En Cataluña, la política ya no exige claridad. Con parecer distinto, basta. Así se abre paso Sílvia Orriols, alcaldesa de Ripoll, madre de cinco hijos y lideresa de Aliança Catalana. Su entrada en el Parlament no solo inquieta, descoloca. Porque no levanta la voz, pero su discurso sí. Y cuando habla, lo hace con tono sereno, dicción y verbo impecable y una cortesía que multiplica el impacto de lo que dice.

Las encuestas son claras: podría pasar de los actuales 2 a 14 o 16 escaños en el Parlamento catalán. Pero, ojo, podría situar hasta a dos de sus representantes en el Congreso de los Diputados, los mismos del BNG o de los canarios de CC en los mejores momentos.
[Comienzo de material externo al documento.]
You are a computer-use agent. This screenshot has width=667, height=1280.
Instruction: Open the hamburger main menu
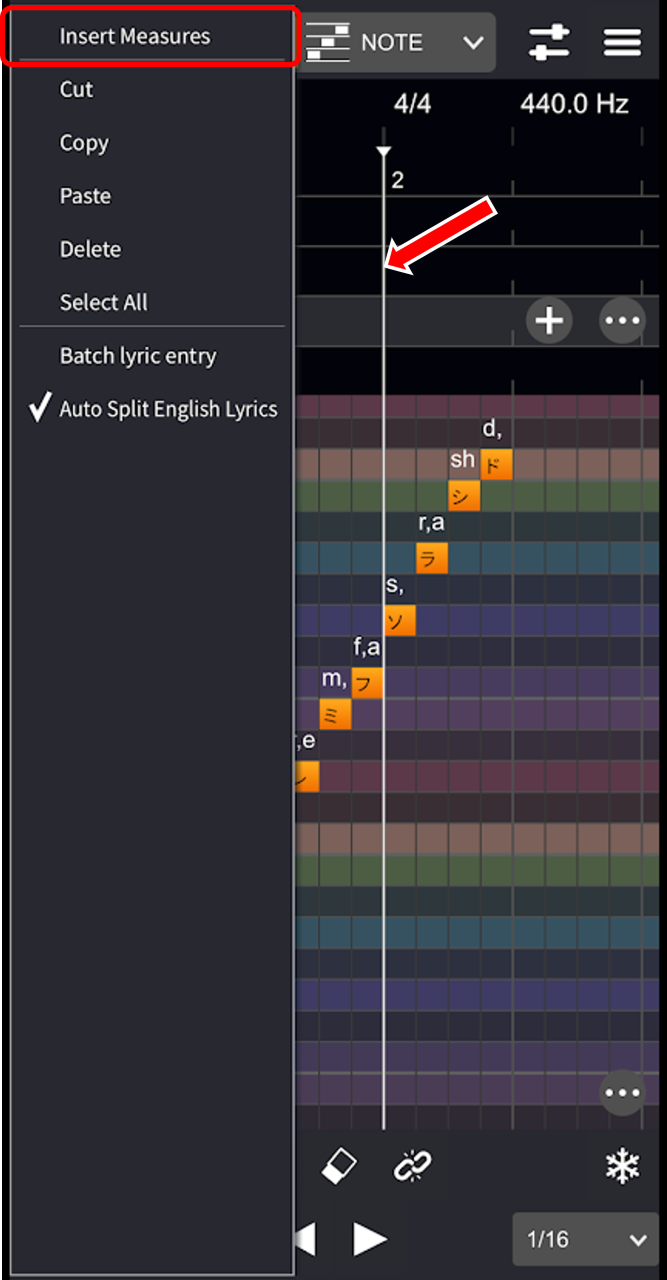622,42
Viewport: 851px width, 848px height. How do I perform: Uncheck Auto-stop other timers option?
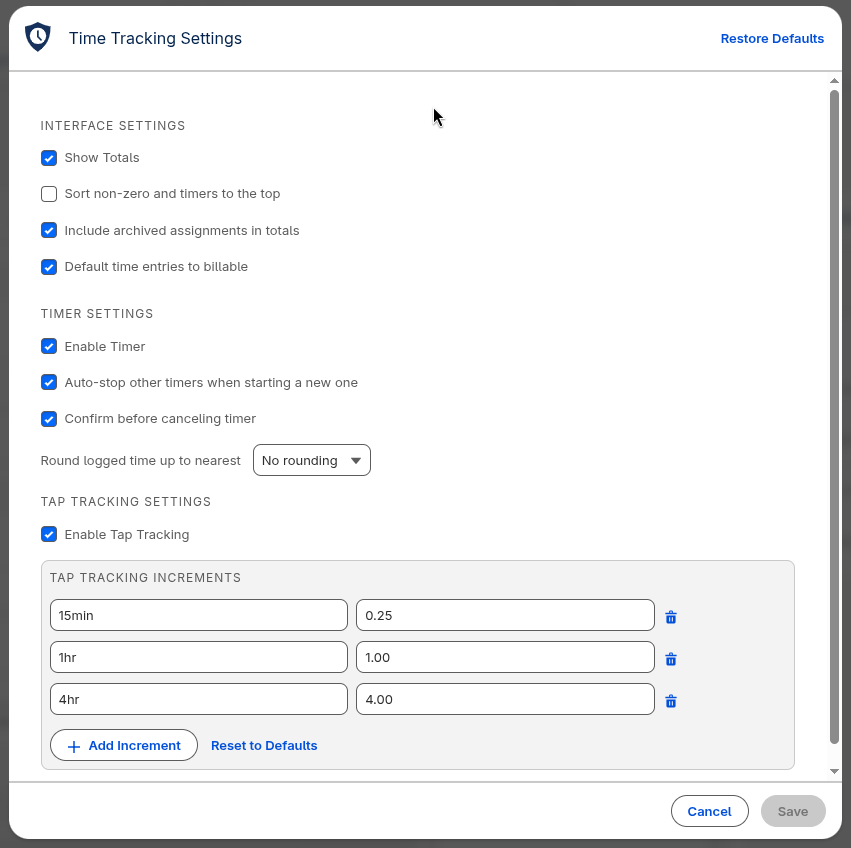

Con esas perspectivas ante los ojos, Junts per Catalunya se revuelve en el seno de su desorganización. No solo unos nuevos actores les disputan el espacio, sino que lo hacen con su propio relato. La mayor diferencia es que no aplican los matices que durante años funcionaron de barniz ideológico. Orriols representa la versión destilada del nacionalismo que Jordi Pujol cultivó en silencio: patria, lengua e identidad sin pedir perdón ni buscar metáforas.

Y da miedo a unos y otros. Un consejero del actual Govern lo resume así: “Con Vox te puedes tomar un café después del pleno. Con Orriols, imposible”. No es enemistad; es distancia estructural. Ella no negocia, no bromea, no comparte. Su sola presencia descompone los códigos de una política catalana adicta a la comedia coral.

Y, sin embargo, Junts simula sorpresa. Marca distancias con Aliança y Vox, tildándolos de extrema derecha, como si eso bastara para eximirse. Pero el nacionalismo excluyente de base tradicionalista que hoy les escandaliza lo sembraron ellos. Durante años, dibujaron una Cataluña ideal que excluía sin necesidad de gritar, un nuevo carlismo. La diferencia con Orriols es solo de estilo: ella verbaliza sus pensamientos sin el mínimo reparo.

La figura de Carles Puigdemont no es ajena a esta genealogía. Desde Bruselas, sigue articulando un relato victimista y emocional que alimenta las mismas pulsiones que hoy Orriols capitalizaría en las urnas. El independentismo fundacional, vestido de solemnidad institucional, abrió el camino a su versión sin filtros.

Ripoll no es un decorado neutro. Es la cuna de varios de los yihadistas que atentaron en Barcelona y Cambrils en 2017. Desde entonces, la ciudad se convirtió en símbolo de un supuesto “fracaso de la integración” que Aliança ha convertido en capital político. Orriols explota esos miedos con habilidad. No necesita inventar; le basta con narrar. Y lo hace desde la simplicidad: madre de familia numerosa, catalana de raíz, defensora de “lo nuestro” frente a lo otro.

Su éxito revela algo más profundo: que el votante empieza a preferir la versión sin disimulo. Si hay que hablar de fronteras culturales o lingüísticas, mejor con quien no las disfraza. Junts intenta mantener la diferencia estética, pero ya ni eso cuela. El disfraz cae por desgaste.

La izquierda, mientras tanto, observa con impotencia. El PSC, ERC y los Comuns callan, temiendo que señalar a Orriols la haga crecer todavía más. Como si el miedo fuera estrategia. Gestionan la moderación desde la creencia de que eso es suficiente para contener el avance de un proyecto que no pide permiso.

Pero Orriols no ha caído del cielo. Es una criatura del sistema. Nació en una Cataluña que durante años normativizó la sospecha, convirtió la lengua en frontera y el “nosotros” en muro. Creció bajo las cámaras y platós de TV3, en tertulias que confundían diversidad con amenaza. Hoy, su discurso resuena no porque sea nuevo, sino porque es coherente con todo lo anterior. Solo ha cambiado el tono.

Lo inquietante no es que Sílvia Orriols exista. Lo verdaderamente alarmante es lo reconocible que resulta.